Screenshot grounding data
——————————
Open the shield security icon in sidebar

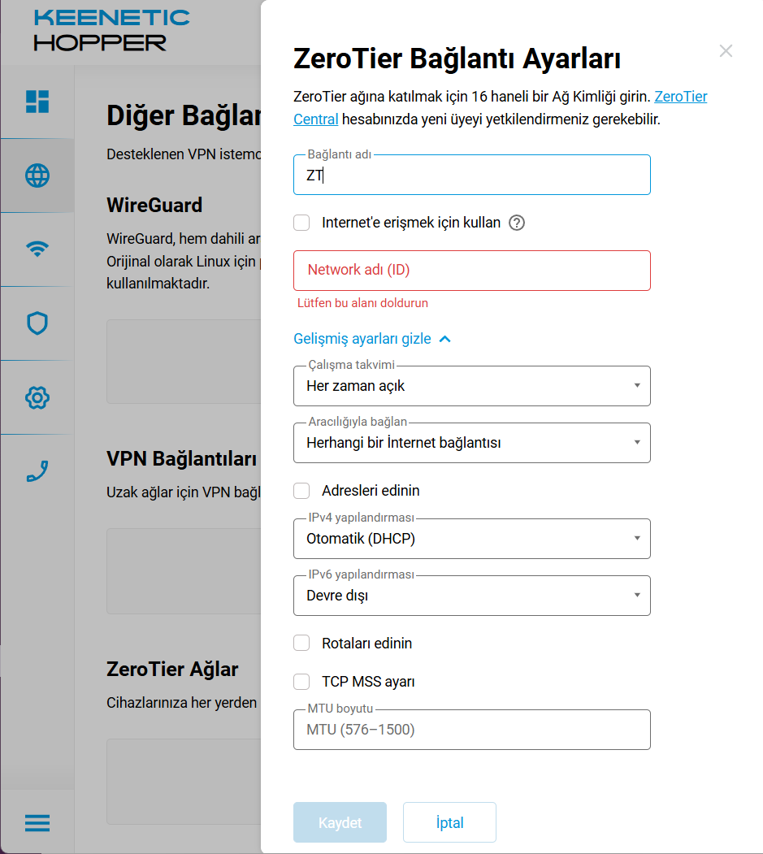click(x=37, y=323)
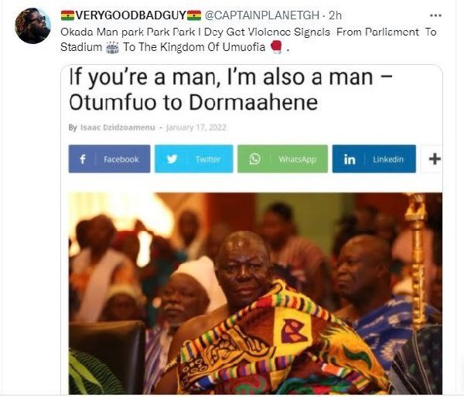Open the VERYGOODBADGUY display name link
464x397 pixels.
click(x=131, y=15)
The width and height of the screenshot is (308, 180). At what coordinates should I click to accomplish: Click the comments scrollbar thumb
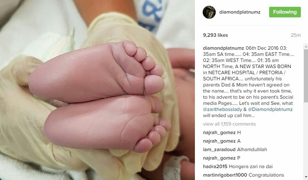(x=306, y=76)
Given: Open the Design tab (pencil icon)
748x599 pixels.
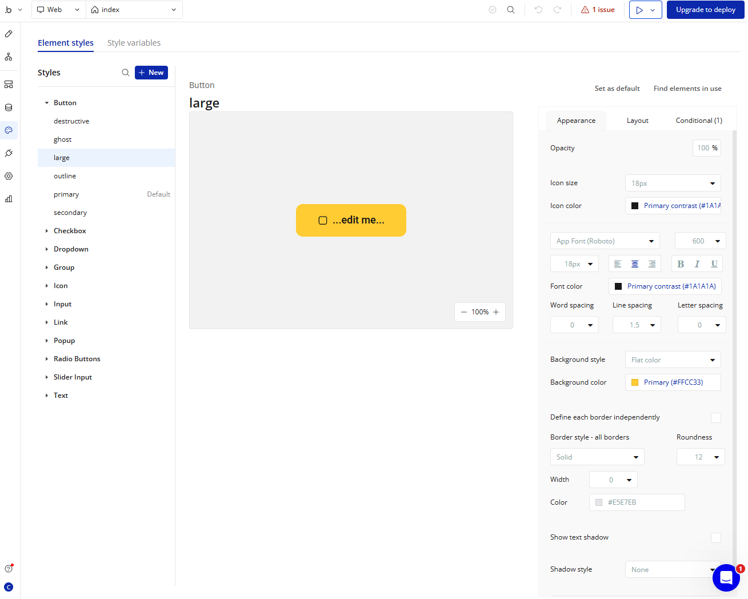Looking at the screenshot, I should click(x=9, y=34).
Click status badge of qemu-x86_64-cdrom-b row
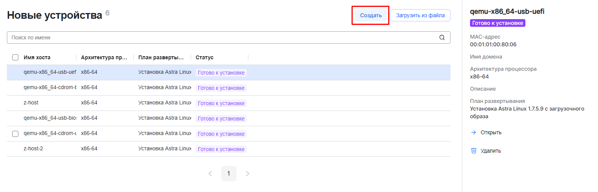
——————————
About this task —
Extract exactly the lines above from the line containing "Given: Open the Design tab (pencil icon)" through the last one, both ends included, but not the pictures.

Answer box —
Given: Open the Design tab (pencil icon)
748x599 pixels.
Looking at the screenshot, I should click(x=9, y=34).
Click status badge of qemu-x86_64-cdrom-b row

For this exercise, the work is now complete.